Entweder beginnt die Kellertreppe mitten im Eingangsfoyer, oder das Chorpodest ragt in die kreisförmige Gestalt des Hauptraumes hinein. Dazu müsste aber die Orgelempore weiter angehoben werden, wodurch für die längsten Orgelpfeifen in der Mittelachse die Höhe fehlen würde.
Fazit: Der Siegerentwurf zeigt keine Lösung für Orgel, Chor und Abgang

"Da wird sich doch später immer noch eine Lösung finden." So werden viele verständnisvolle Laien reagieren. Schließlich ist doch gerade diesem Entwurf der erste Preis von einer Jury zuerkannt worden. "Dann wird es schon in Ordnung sein."
Ganz so einfach ist es nicht, denn der Wettbewerb zieht Rechte für den Sieger nach sich, die für das Erzbistum hohen Kosten verursachen, die nachträglich kaum abwendbar sind.
Deshalb ist genau zu prüfen, ob wirklich alles der Ordnung entspricht.

Verstoß gegen das Wettbewerbsrecht

Ein solcher offener Realisierungswettbewerb (Gesamtkosten ca. 800.000 € mit einer Preisgeldsumme von 270.500 €) ist durch eine Wettbewerbsordnung (RPW 2013) geregelt. Nur unter Einhaltung der Regelungen kann ein gültiges und rechtsverbindliches Ergebnis erzielt werden.
Die Beiträge, die nicht der Wettbewerbsauslobung entsprechen oder unvollständig sind, können nicht berücksichtigt werden. Nicht fristgerecht eingereichte Beiträge dürfen bei der Prüfung ebenfalls nicht einbezogen werden.
Ein Wettbewerbsbeitrag, der keine vollständige und funktionsfähige Lösung für die Anforderungen der Auslobung böte, wäre ebenso auszuschließen, wie einer, der erst nach Fristablauf und Jurysitzung eine Lösung für ein grundsätzliches Anforderungsproblem nachlieferte. Alle übrigen konkurrierenden Mitstreiter des Wettbewerbs wären unrechtmäßig benachteiligt, wenn ihnen ein unvollständiger oder nachzubessernder Beitrag vorgezogen würde. Viele Architekten rangen um die beste Verbindung von Ober- und Unterkirche, die im  denkmalgeschützten Bestand vielfach als "Loch" verunglimpft wurde. 
Im Siegerentwurf wurde dem Betrachter die vermeintliche Weiträumigkeit von Kirchenraum und Eingangsfoyer dadurch simuliert, dass die lästige Treppenfrage zur Unterkirche einfach durch ein Modell aus Liliput gelöst erscheint. (Doch das ist  kein Scherz.) Ein nicht funktionsfähiges, aber platzsparendes Mini-Treppchen wird erst einmal dargestellt. 
Die Darstellung des oberen Endes der Kellertreppe, die eigentlich in einen EG-Grundriss gehört, hier aber unterlassen wurde, hätte den Fehler offenbart. Wenn es niemand merkt, sieht das Übrige großzügig aus. Die vertrauensvolle Jury setzte sicher auf die Loyalität der Kollegen und Fachleute.
(Siehe dazu auch den früheren Blog-Beitrag zur Rechtmäßigkeit dieses Entwurf, der nicht der Auslobung entspricht:
Mittiger Altar entgegen Auslobung - Klage möglich)

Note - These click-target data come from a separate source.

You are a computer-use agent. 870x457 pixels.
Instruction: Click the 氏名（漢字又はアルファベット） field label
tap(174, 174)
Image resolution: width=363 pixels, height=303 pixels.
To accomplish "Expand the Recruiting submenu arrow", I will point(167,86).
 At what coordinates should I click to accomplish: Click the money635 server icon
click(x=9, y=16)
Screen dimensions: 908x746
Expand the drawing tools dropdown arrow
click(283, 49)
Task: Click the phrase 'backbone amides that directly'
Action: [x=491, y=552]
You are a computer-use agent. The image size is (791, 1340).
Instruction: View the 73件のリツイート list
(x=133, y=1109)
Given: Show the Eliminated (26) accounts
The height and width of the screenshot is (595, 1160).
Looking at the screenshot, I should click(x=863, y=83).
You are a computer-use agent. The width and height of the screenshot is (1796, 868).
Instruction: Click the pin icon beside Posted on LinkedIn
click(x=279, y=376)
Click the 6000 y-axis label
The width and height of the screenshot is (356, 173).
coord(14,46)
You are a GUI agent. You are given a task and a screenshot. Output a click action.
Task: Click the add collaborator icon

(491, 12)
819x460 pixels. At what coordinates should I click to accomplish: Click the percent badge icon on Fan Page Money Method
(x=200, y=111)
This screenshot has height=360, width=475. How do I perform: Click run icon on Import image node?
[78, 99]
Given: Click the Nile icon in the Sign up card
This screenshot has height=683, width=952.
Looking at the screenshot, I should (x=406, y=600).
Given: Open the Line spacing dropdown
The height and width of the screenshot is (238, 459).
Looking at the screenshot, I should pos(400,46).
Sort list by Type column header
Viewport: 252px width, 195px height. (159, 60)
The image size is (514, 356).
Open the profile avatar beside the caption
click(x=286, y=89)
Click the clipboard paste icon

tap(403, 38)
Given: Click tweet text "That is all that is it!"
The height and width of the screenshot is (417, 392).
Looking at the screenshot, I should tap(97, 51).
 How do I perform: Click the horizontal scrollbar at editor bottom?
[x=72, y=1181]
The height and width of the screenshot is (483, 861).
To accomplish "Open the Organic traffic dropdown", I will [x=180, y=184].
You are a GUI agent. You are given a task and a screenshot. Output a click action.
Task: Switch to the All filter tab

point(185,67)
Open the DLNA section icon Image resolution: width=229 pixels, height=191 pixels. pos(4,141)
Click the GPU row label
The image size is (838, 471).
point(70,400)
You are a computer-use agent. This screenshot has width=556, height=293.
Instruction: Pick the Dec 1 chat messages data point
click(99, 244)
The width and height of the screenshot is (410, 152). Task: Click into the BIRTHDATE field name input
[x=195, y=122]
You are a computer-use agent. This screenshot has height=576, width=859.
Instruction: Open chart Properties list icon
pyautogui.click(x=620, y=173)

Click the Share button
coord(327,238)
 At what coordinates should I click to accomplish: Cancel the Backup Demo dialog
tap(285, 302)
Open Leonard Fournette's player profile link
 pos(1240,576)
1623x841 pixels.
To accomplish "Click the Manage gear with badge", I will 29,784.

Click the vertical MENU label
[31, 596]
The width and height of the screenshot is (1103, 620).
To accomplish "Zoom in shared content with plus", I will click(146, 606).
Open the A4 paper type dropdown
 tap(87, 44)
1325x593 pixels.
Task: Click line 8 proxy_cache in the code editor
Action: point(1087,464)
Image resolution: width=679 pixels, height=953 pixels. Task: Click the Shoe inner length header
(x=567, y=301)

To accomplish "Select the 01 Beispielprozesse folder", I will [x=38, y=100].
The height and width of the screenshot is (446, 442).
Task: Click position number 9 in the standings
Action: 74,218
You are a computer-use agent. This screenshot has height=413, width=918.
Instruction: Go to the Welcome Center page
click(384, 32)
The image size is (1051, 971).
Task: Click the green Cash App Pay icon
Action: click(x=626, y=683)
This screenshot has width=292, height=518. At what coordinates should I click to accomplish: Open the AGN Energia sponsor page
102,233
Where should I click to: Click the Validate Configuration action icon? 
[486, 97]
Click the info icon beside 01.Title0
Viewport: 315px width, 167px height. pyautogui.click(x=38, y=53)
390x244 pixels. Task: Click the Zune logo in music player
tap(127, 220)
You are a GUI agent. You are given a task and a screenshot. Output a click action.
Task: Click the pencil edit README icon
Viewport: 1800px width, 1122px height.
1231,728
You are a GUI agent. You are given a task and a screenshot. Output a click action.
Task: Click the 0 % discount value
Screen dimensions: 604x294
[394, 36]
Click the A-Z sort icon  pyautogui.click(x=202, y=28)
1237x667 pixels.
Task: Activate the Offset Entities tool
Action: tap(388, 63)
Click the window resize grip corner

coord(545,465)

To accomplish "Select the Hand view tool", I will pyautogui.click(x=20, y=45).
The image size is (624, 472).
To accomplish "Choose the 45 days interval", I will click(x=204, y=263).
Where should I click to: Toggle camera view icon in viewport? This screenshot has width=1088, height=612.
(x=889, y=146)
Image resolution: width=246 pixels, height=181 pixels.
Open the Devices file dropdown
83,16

Fazit: Die Zulassung des Beitrag des Siegers ist wettbewerbsrechtlich fragwürdig

Die Hoffnungen vieler Gläubigen liegen auf dem erwarteten neuen Erzbischof, der mit Gottes Hilfe nach ruhiger Bewertung eine gut abgewogene Entscheidung zum Wohle seiner Diözese treffen wird.